宮城のニュース

<南東北インターハイ>狩野(常盤木学園)4位 姉妹の挑戦一歩及ばず フェンシング女子

フェンシング女子個人フルーレ3位決定戦 攻撃を仕掛ける常盤木学園・狩野(左)
フェンシング男子個人フルーレ決勝トーナメント1回戦 果敢に攻める気仙沼の村上(左)

 南東北インターハイ第6日は2日、気仙沼総合体育館などで13競技が行われ、宮城県勢はフェンシングの女子個人フルーレで狩野央梨沙(常盤木学園)が4位に入った。男子個人フレーレは村上拳(気仙沼)が8位。陸上女子100メートル障害で及川優花(柴田)が4位入賞した。バスケットボール男子の明成は決勝で福岡大大濠に1点差で競り負けた。

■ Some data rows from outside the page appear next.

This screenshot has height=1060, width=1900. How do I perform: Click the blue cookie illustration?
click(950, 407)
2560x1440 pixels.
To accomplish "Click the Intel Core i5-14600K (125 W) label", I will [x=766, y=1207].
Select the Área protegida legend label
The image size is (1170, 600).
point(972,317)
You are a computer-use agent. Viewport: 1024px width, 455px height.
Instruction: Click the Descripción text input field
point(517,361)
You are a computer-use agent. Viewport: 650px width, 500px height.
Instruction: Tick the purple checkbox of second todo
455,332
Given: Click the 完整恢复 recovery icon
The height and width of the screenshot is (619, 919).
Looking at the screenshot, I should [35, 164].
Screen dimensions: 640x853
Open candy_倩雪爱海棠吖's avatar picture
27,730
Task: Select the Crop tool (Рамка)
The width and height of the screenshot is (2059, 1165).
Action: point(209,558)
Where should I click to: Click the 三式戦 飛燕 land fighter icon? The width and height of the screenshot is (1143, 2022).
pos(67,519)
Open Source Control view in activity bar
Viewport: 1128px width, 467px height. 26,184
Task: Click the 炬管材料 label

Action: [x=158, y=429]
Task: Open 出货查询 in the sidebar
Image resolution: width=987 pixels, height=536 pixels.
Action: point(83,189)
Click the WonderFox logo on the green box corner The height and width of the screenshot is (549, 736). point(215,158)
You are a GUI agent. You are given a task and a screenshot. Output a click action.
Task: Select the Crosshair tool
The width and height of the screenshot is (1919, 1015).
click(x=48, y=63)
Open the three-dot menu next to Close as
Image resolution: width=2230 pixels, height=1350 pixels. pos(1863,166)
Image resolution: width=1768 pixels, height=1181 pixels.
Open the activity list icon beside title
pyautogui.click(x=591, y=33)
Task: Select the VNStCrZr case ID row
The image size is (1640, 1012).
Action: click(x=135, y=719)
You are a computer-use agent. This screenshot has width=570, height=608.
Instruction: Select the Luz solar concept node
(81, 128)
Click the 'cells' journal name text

 姉妹で挑んだ2度目の夏も表彰台に上ることができなかった。フェンシング女子個人フルーレの3位決定戦で、狩野は土佐(秋田・聖霊女短大付)に完敗。「悔しい」。声を振り絞った瞬間、目から涙がどっとあふれ出た。
 序盤から鋭い突きをかわし切れず、連続で5ポイントを許した。3−9で迎えた第1ピリオド終了後の休憩で、監督を務める姉の愛巳(みなみ)さん(20)=早大3年、仙台三高出=が一喝した。「最後まで諦めないで」。得意のカウンターで連続3ポイントを奪ったが、反撃もそこまでだった。
 準決勝は優勝候補の東(和歌山北)と互角の戦いを繰り広げながら敗戦し、「うまく気持ちを切り替えられなかった」。3位決定戦は積極性を失い、受け身に回ってしまったという。
 フェンシングを始めたのは小学1年の時。姉の影響を受けて剣を握った。愛巳さんは7月の世界選手権で16強入りした実力者。高校入学後も二人三脚で歩んできた。愛巳さんは「技術は付いているので、あとは精神面。たくさん経験を積ませて鍛えたい」と期待する。
 「来年こそ優勝する」と狩野。昨年は7位、今年は4位。3年で迎える次は頂点を極めるしかない。(伊藤卓哉)

<村上「自分の動きできなかった」>
 フェンシング男子個人フルーレで、村上が8位に入賞した。ベスト32で負けた昨年を上回る成績にも、「自分の納得できる動きができなかった」と悔しがった。
 特に反省したのが決勝トーナメント1回戦の藤倉(神奈川・法政二)戦。「『強い相手』と意識し過ぎて、受け身に回ってしまった」と振り返る。積極的に攻撃を仕掛けられず、序盤で1−7とリードを許し、逃げ切られた。
 地元の期待を背負った大会。右足首ねんざや左すね痛、右ひじ炎症のけがと戦いながら結果を残した。内海監督は「地元の重圧もあったと思うが、よく頑張った」とねぎらった。
 まだ2年生。「精神面を強化し、来年は表彰台の一番上を目指す」と誓った。

<斎藤、入賞逃し巻き返し誓う>
 フェンシング女子個人フルーレで、気仙沼市出身の斎藤(埼玉栄)は入賞を逃した。8強を懸けた戦いで、1ポイントも奪えず土佐(秋田・聖霊女短大付)に0−15で完敗。「リードされて焦った。思うような動きができなかった」と悔し涙を流した。
 優勝した上野(大分・別府翔青)、3位の土佐はいずれも同じ1年生。「同年代には負けたくない。もっと力をつけたい」と巻き返しを誓った。